■ Try it:
Restate the data exactly, with nothing altered.

─── Data provided

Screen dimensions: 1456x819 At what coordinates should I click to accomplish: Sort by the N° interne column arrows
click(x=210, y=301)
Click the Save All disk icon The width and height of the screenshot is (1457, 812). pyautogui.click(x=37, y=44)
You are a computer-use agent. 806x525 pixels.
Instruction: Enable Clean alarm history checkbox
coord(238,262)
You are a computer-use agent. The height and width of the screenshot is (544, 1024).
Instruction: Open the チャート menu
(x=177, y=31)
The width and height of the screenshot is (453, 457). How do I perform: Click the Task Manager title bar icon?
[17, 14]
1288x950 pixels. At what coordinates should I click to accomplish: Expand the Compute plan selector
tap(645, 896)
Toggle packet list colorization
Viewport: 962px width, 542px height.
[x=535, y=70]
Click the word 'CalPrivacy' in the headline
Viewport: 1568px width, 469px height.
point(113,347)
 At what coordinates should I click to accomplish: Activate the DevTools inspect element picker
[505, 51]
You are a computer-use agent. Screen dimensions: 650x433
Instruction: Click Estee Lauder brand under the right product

──────

■ Output for this task:
Screen dimensions: 1456x819 At what coordinates should I click to accomplish: Sort by the N° interne column arrows
click(x=210, y=301)
Click the Save All disk icon The width and height of the screenshot is (1457, 812). pyautogui.click(x=37, y=44)
You are a computer-use agent. 806x525 pixels.
Instruction: Enable Clean alarm history checkbox
coord(238,262)
You are a computer-use agent. The height and width of the screenshot is (544, 1024).
Instruction: Open the チャート menu
(x=177, y=31)
The width and height of the screenshot is (453, 457). How do I perform: Click the Task Manager title bar icon?
[17, 14]
1288x950 pixels. At what coordinates should I click to accomplish: Expand the Compute plan selector
tap(645, 896)
Toggle packet list colorization
Viewport: 962px width, 542px height.
[x=535, y=70]
Click the word 'CalPrivacy' in the headline
Viewport: 1568px width, 469px height.
point(113,347)
 At what coordinates should I click to accomplish: Activate the DevTools inspect element picker
[505, 51]
You are a computer-use agent. Screen dimensions: 650x433
Instruction: Click Estee Lauder brand under the right product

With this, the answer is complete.